Quand je me rends dans une librairie, j’ai quelques rayons chouchous notamment littérature étrangère et en particulier Italie et Europe de l’est. Italie, c’est pour trouver d’éventuels romans de Moravia réédités qui ne seraient pas encore en ma possession, l’Europe de l’est pour trouver des romans un peu décalés, voire un nouveau polar de Zygmunt Miloszewski. Et justement, en m’y baladant l’autre jour, je tombe sur un nom connu : Andréï Kourkov. J’avais lu le très drôle “les pingouins n’ont jamais froid” (sans savoir qu’il s’agissait d’une suite mais ça va, j’ai pu quand même raccrocher les wagons), je ne pouvais donc que céder à la tentation. C’est parti pour Le concert posthume de Jimi Hendrix d’Andrei Kourkov

Le concert posthume  de Jimi Hendrix d’Andrei Kourkov

L’histoire : il se passe de drôles de choses dans la ville de Lviv, en Ukraine : bien que loin de la mer, la ville est soudain la proie de mouettes agitées, l’iode sature l’air, des petits crabes font de petites excursions dans les tuyauteries de la ville.

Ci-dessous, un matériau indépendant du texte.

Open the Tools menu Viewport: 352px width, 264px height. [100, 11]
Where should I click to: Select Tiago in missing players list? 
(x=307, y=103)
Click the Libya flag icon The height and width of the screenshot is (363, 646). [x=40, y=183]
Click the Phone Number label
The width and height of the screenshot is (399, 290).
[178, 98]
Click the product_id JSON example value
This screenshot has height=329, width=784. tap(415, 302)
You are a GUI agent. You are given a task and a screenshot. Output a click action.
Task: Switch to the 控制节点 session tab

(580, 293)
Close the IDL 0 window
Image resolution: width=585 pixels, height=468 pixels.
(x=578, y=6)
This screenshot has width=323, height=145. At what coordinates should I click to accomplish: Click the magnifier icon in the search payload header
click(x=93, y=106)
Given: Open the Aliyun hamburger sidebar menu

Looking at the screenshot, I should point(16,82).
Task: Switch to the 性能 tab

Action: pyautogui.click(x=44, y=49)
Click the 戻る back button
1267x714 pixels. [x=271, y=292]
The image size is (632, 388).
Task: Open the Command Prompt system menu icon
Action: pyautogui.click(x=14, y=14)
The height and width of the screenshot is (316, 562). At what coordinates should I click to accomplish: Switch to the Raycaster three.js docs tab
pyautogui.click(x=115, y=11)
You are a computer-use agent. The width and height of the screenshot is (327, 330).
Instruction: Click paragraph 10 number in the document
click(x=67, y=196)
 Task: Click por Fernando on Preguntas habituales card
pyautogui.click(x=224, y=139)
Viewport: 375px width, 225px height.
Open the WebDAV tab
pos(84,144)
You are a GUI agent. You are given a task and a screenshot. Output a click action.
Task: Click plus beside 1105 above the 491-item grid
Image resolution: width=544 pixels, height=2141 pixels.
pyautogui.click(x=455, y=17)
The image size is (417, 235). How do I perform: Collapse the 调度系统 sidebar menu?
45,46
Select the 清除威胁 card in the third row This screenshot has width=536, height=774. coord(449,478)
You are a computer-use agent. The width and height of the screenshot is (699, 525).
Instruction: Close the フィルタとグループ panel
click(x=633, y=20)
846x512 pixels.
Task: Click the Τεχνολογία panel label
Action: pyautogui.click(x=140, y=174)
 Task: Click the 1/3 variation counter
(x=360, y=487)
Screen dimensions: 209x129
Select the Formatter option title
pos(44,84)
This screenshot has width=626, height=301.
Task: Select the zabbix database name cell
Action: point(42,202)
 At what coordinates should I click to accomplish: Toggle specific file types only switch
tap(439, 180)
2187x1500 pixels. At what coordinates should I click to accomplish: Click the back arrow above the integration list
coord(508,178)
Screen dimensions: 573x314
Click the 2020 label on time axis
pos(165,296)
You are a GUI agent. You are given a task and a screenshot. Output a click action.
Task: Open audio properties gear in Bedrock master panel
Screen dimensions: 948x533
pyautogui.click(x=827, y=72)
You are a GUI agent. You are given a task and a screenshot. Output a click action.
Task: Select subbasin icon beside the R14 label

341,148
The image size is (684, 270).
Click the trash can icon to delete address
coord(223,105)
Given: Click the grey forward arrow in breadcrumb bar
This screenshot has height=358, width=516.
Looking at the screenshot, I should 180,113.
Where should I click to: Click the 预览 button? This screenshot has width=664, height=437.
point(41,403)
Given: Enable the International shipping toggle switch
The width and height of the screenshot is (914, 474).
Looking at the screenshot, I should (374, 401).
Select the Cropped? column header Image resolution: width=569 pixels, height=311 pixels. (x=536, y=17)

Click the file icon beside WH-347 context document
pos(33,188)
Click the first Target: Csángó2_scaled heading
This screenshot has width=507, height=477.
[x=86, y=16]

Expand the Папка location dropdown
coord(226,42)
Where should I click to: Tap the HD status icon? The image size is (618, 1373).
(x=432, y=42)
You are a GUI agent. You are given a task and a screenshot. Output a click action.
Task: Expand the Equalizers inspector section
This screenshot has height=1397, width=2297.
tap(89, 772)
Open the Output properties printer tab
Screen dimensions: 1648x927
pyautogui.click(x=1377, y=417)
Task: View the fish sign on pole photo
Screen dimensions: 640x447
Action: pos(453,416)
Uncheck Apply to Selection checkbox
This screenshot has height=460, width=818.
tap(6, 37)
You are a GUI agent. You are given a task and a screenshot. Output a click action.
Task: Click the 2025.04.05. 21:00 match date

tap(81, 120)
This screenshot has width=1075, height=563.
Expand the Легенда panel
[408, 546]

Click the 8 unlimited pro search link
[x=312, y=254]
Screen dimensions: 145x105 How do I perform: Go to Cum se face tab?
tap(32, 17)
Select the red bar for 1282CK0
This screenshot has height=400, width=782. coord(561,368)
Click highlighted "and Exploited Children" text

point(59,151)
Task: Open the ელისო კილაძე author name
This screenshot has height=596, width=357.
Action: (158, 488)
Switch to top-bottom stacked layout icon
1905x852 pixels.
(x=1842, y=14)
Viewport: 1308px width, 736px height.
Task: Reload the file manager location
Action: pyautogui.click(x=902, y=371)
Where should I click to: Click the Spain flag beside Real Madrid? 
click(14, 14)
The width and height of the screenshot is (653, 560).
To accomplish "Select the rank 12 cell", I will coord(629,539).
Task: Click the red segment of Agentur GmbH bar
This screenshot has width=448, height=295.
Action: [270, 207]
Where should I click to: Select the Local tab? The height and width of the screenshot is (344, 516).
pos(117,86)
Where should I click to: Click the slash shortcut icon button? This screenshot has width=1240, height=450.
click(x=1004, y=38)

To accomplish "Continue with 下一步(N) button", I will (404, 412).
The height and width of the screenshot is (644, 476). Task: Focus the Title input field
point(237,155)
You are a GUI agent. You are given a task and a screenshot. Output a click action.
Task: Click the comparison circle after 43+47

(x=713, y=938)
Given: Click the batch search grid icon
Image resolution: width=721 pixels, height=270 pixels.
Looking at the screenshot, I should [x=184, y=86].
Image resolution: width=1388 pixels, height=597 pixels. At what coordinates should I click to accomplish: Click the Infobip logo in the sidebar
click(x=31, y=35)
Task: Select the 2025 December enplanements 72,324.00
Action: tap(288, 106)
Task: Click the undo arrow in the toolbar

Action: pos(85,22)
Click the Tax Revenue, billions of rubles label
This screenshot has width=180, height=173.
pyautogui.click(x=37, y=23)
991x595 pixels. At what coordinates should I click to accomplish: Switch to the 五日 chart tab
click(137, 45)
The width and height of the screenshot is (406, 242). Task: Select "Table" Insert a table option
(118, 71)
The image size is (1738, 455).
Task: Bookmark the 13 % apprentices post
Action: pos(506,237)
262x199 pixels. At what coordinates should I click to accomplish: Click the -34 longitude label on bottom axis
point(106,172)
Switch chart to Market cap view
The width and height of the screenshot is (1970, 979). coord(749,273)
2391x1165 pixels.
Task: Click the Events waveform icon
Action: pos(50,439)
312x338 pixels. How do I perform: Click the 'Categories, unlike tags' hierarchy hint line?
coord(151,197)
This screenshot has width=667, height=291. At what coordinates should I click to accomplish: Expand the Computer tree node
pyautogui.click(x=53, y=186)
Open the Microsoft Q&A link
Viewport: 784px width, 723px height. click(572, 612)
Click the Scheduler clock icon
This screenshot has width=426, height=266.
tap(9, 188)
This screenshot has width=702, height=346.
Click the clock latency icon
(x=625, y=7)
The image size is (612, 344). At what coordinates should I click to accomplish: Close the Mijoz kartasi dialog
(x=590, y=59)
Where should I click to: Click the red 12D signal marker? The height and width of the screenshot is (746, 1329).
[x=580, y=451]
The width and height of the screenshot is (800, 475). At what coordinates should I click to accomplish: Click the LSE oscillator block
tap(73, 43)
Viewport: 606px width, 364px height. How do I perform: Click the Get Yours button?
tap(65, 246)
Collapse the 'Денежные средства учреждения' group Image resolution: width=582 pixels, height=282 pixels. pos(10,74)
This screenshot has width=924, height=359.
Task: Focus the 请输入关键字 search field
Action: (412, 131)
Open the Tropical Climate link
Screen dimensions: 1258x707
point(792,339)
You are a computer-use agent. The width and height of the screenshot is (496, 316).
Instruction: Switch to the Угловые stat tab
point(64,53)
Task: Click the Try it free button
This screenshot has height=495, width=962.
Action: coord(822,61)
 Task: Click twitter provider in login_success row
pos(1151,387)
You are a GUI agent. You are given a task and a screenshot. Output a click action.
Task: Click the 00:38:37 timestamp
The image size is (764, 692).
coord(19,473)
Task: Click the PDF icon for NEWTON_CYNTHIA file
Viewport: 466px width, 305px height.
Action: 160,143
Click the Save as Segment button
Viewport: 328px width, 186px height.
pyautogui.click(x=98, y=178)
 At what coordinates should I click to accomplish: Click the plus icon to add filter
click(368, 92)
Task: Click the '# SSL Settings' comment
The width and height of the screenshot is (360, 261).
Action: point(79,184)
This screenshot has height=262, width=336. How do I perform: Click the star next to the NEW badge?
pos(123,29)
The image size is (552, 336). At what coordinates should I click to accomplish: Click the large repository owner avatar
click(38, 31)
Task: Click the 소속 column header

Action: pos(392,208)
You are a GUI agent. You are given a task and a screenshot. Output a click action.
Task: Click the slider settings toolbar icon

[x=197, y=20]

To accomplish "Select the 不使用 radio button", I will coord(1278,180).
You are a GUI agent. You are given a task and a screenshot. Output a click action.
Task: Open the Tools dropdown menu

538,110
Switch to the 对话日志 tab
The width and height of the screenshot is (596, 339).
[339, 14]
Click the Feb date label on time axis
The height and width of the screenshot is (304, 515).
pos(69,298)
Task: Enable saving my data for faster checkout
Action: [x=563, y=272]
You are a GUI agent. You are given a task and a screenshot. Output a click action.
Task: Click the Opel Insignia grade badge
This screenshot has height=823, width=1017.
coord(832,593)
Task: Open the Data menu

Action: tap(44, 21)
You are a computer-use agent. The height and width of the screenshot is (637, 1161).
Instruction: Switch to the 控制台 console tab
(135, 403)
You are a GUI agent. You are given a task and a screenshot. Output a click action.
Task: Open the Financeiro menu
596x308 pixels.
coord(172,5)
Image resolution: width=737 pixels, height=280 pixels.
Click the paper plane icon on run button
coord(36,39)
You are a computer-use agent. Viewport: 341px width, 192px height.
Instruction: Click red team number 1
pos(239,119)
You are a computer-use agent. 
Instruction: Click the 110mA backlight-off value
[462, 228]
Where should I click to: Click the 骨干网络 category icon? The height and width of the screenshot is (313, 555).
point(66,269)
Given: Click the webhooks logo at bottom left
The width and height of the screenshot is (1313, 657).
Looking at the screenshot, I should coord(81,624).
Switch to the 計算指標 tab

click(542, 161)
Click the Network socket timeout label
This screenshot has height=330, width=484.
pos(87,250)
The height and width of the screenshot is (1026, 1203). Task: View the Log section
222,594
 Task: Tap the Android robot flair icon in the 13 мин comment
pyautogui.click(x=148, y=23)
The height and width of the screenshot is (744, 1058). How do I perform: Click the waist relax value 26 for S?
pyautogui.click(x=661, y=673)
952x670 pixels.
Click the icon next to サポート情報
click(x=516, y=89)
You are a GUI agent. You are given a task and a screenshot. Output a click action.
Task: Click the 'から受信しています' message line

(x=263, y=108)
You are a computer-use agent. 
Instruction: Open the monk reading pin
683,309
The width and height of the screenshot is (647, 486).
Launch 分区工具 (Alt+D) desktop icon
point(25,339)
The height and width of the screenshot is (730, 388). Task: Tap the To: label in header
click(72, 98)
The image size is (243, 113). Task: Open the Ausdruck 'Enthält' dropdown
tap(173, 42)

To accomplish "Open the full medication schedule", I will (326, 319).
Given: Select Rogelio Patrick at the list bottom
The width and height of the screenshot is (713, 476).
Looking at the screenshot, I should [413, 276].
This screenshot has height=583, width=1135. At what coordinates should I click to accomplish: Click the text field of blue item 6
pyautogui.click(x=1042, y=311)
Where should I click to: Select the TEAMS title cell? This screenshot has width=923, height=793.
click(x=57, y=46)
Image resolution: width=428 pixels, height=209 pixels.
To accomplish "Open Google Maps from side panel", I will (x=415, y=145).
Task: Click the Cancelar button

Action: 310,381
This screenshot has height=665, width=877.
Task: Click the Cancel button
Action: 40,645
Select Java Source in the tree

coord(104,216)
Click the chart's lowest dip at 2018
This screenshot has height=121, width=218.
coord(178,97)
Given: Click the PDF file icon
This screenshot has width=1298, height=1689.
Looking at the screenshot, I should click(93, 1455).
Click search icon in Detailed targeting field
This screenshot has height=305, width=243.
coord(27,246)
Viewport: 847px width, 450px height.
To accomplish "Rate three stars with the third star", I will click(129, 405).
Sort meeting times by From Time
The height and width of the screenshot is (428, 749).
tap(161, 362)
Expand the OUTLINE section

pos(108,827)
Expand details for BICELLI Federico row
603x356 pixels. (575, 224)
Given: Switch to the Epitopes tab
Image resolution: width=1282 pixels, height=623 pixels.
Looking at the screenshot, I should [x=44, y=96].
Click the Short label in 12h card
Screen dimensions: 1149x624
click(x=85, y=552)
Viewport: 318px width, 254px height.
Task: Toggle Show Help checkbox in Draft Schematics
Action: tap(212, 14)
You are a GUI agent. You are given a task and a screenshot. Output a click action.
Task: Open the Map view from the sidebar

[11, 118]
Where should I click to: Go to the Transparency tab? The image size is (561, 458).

Plusieurs personnages se croisent à la faveur de la nuit dans la ville : Alik, éternel hippie fan absolu d’Hendrix, Riabtsev, ancien du KGB, Taras, jeune garçon qui évacue les calculs rénaux de ses “patients” grâce à des balades nocturnes à bord de sa vieille voiture, Darka, une jeune allergique à l’argent qui travaille dans un bureau de change, Oksana, jeune femme très investie dans l’humanitaire et Jerzy, voisin de Taras et coiffeur amoureux d’Oksana.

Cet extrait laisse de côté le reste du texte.